年明け4日には世の中の多くは日常に戻ったが、同じ週末に町で華やかな振袖のグループを見かけた。今は成人の日はハッピーマンデー制度により1月第2月曜日になったが、 1999年までは1月15日だった。昔、小正月と呼ばれるその日に、元服の儀が行われていたことによるらしい。
◆成人の日
「大人になったことを自覚し、自ら生き抜こうとする青年を祝い励ます」趣旨から制定された成人の日だが、 ニュース画面に出てくる多くの若者の趣旨は「今日から飲酒解禁、今日だけは無礼講」になっているように見える。

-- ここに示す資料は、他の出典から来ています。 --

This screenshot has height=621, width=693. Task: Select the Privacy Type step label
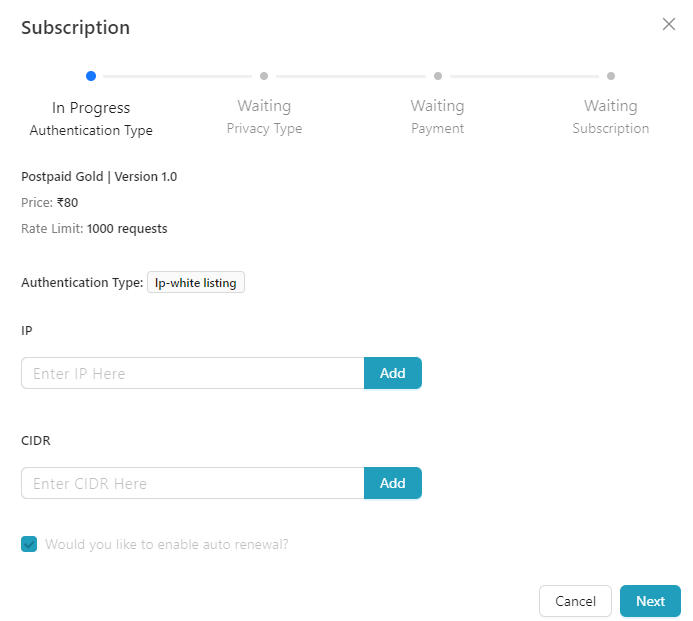[264, 128]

私は小学校から都心の一貫教育校に行ったため、地域には顔見知り程度の友人しかいなかった。 それで地区の成人式には出ずに、同窓の高等部の仲良しだった友人たちと、叔父が予約してくれた高級中国料理店に行った。 久しぶりに会う友人たちは、振袖ではないが、よそいきだった。 成人といってもまだ親がかりの学生たちで、個室に運ばれてくるコース料理がうきうきと嬉しく、成人の自覚よりも大人らしい会食に興奮していた気がする。 根はニュースの若者たちと同じような気分だったのだろう。
個人的には20歳の誕生日前後に、用意された赤飯と好物とワインで「しっかりしなさい」などといわれながら本真珠のセットをもらい、家族に祝われた記憶がある。
その時は「ありがとう」の気持ちだけだったが、本当はもっと「大人」の意味を考えるべき時だったのだ。
◆ハレとケ
晴(ハレ)と褻(ケ)について、民俗学や文化人類学上では、さまざまな学説があって結論は定まっていないようだが、一般には大まかに非日常のハレ、日常のケと捉えられている。
苦労が多く面白くもない平々凡々なケの日々を送る多くの人にとって、時たまの祝い事や祭りのハレは、モチベーションを取り戻す褒美のような時間になるのだろう。
日本特有の生活感覚だそうだが、どこの国でもどんな立場でも同じではないかと私には思える。
庶民の疲弊を癒して意欲を鼓舞するために、政策として祭りを創った内外の為政者は多いし、いつの時代も歳時の多くは、人々のストレスを軽減して日常がリセットされるハレなのだと思う。
学生の頃、私はジャズバンドのサークルに入っていた。もちろん、好きなこととできることは違うので、私はスターティングメンバーではなく、舞台の袖で楽しむ一方だったのだが。 学祭などで大盛り上がりしたステージの終盤、スタンダードナンバーの「The Party's Over」が流れると、ほとんど涙ぐましくなるほど聴き入った。 恋に破れたからではない。格好よく言えば、「良い時間も悪い時間も、過ぎて再びは戻らない」という感慨からだった。その通り、昨夜は風船や紙テープが落ちていたキャンパスも、翌朝には平常に戻っていった。 英語圏ではスラングとして、楽しい昼休みが終わるとき「The party is over. Let's get back to work. (さぁ、この辺にして仕事に戻ろう)」などというようだ。 現代風に言えば、onとoffの切り替え時だろうか。いつでも終わりは、日々是新たな次の始まりなのだ。
さて、夢のように穏やかだった正月休みを終えて、仕事に戻る。少しずつ快い労働のストレスが積まれるケの日々が動き出す。 既に還暦を過ぎた私は、今、第2の人生の未熟なままの育ち盛りだ。スピードは衰えているが、そう思いたい。かつて多くの人に呆れられつつ助けられて育ててもらったが、 今再び、高齢就業者として多くの人の力を借りて育てられている。私にとっては、仕事は育ての親だと実感する日々だ。 1回目の成人の日とは違って、次のハレの成人の日までに改めて自分にとって大人になる意味を考えてみよう。...と、去年も思った気がする。